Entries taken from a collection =
------------------------------------------------------------------------
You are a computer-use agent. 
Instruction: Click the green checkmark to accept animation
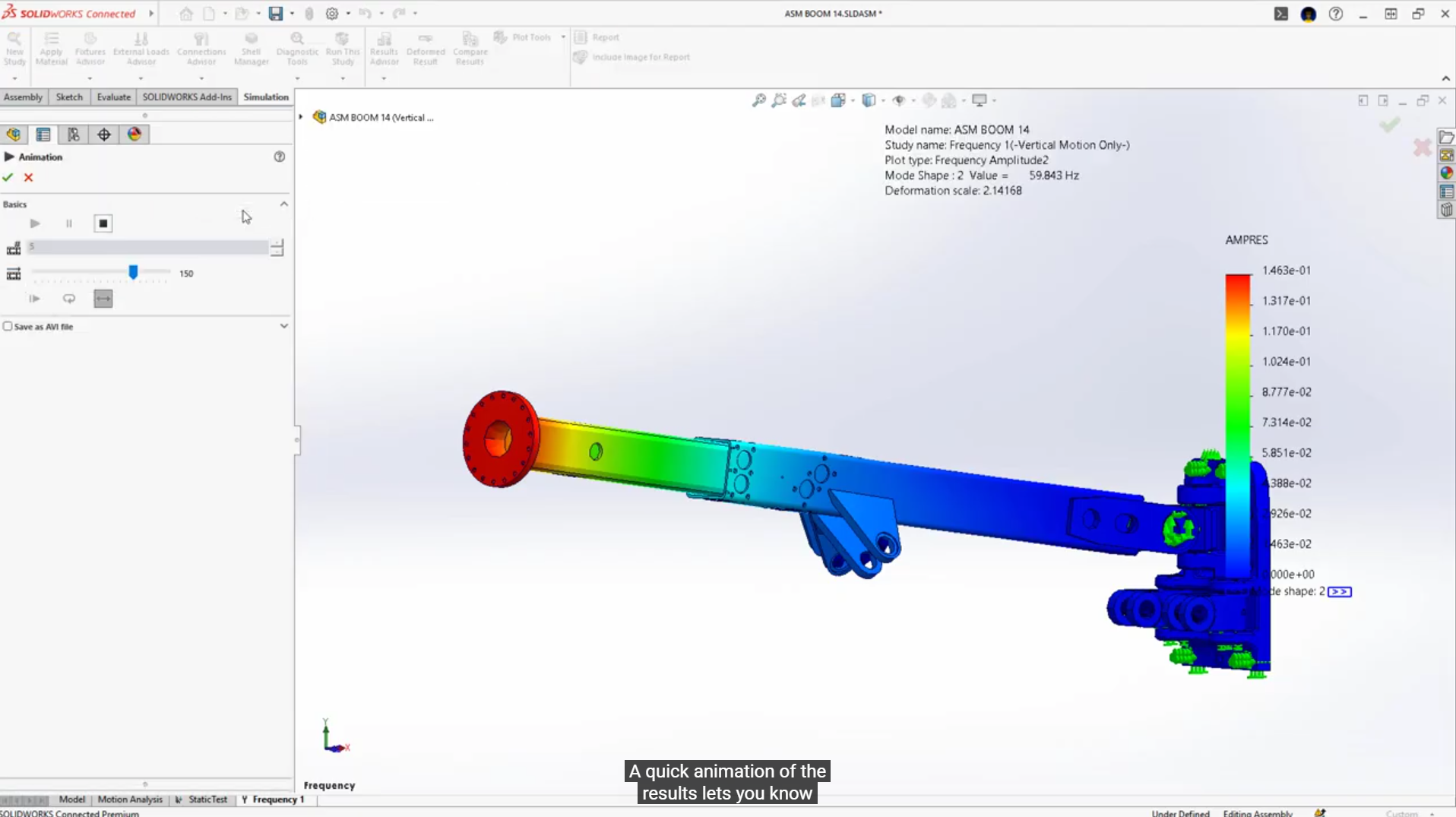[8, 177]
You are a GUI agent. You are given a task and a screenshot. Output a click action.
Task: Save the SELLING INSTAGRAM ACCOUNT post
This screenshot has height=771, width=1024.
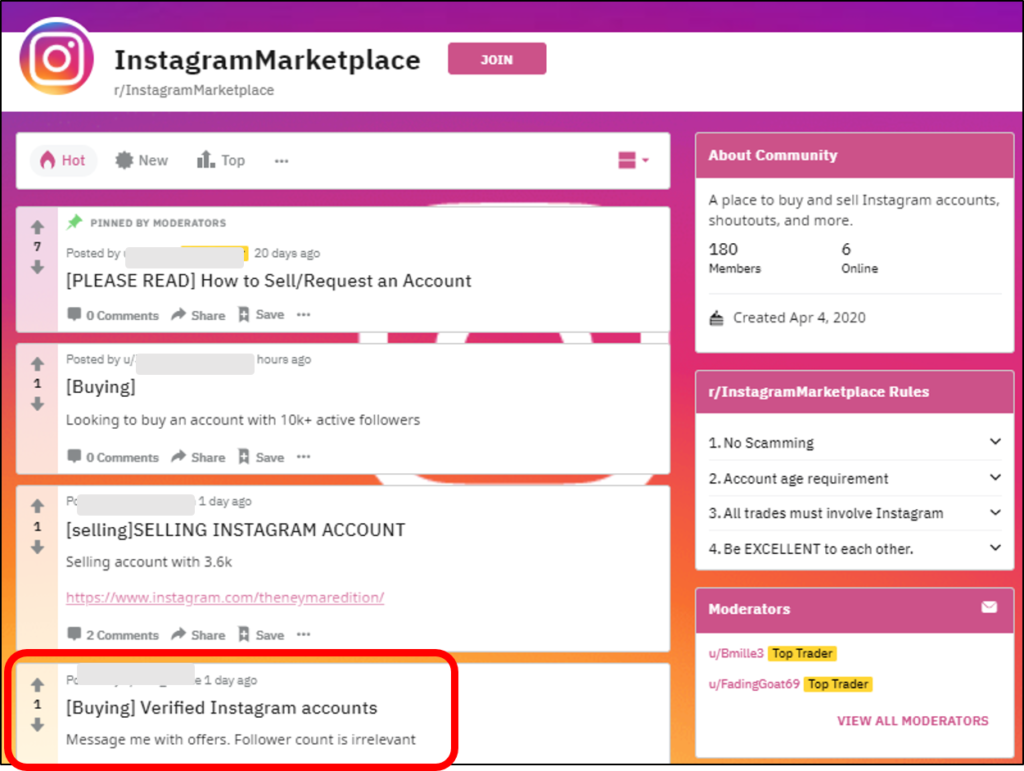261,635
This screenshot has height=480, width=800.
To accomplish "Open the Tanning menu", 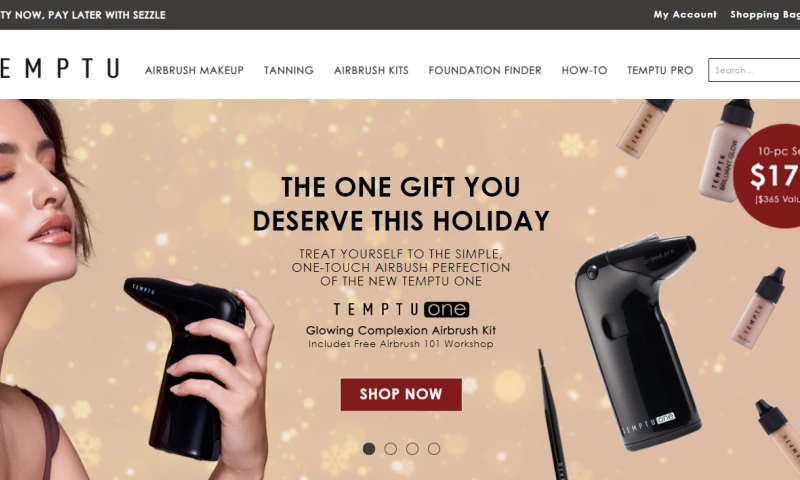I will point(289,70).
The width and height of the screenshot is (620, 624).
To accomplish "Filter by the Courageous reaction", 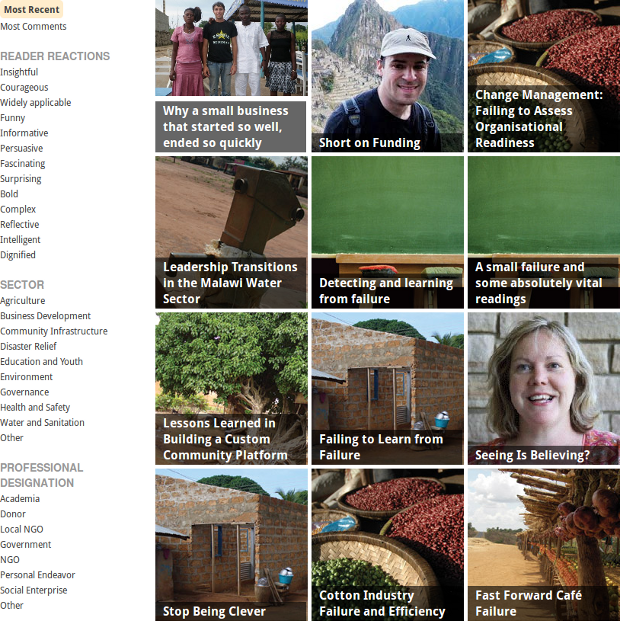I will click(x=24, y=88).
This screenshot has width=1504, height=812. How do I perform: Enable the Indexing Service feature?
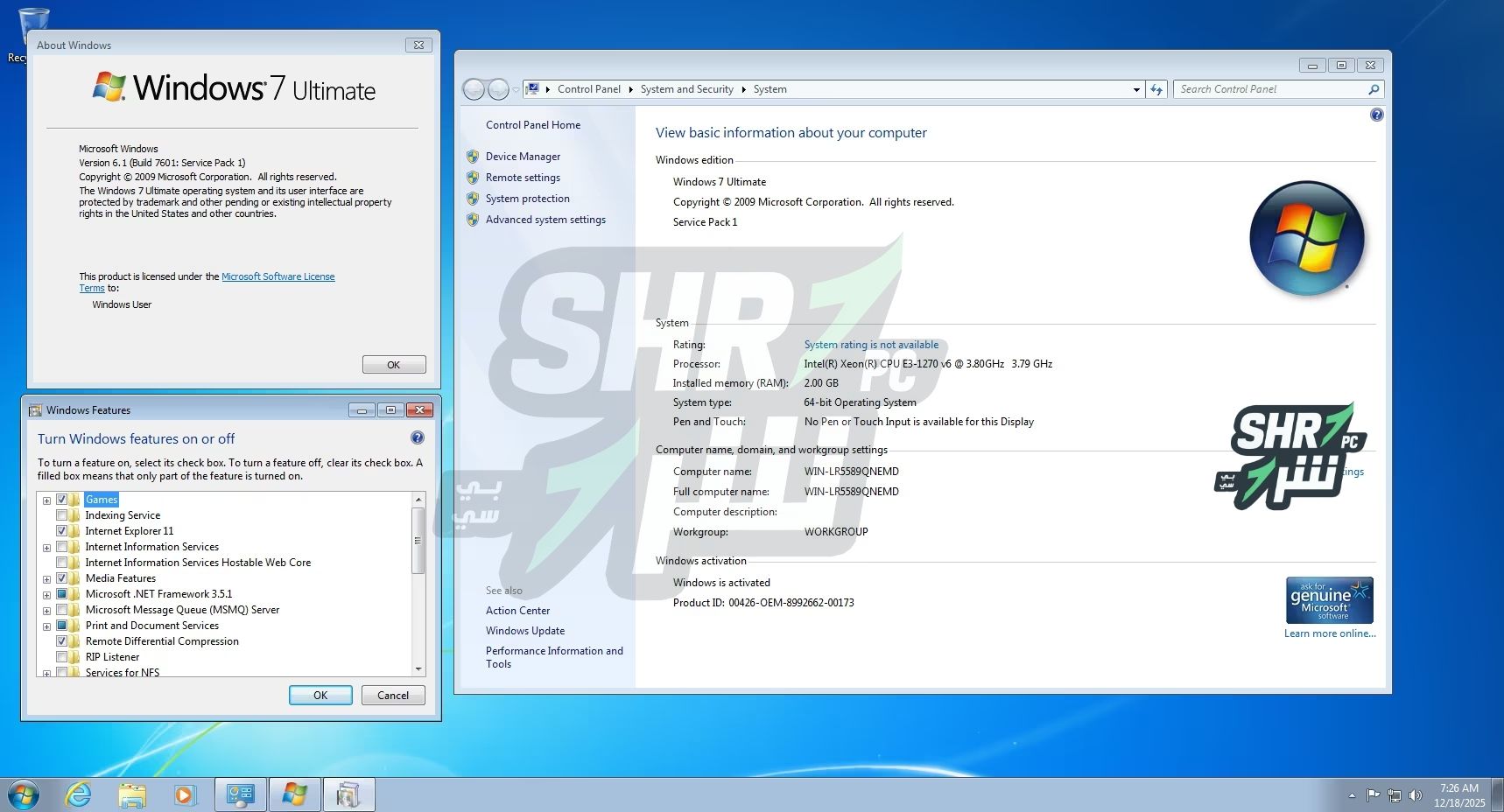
------------------------------------------------------------------------
GIVEN EXERCISE = Pull out every line of the items above that contains the word "height", treating uppercase and lowercase as different.

OUTPUT BELOW =
This screenshot has height=771, width=1024.
This screenshot has height=480, width=800.
The width and height of the screenshot is (620, 624).
This screenshot has width=1504, height=812. How do I perform: Enable the Indexing Service feature?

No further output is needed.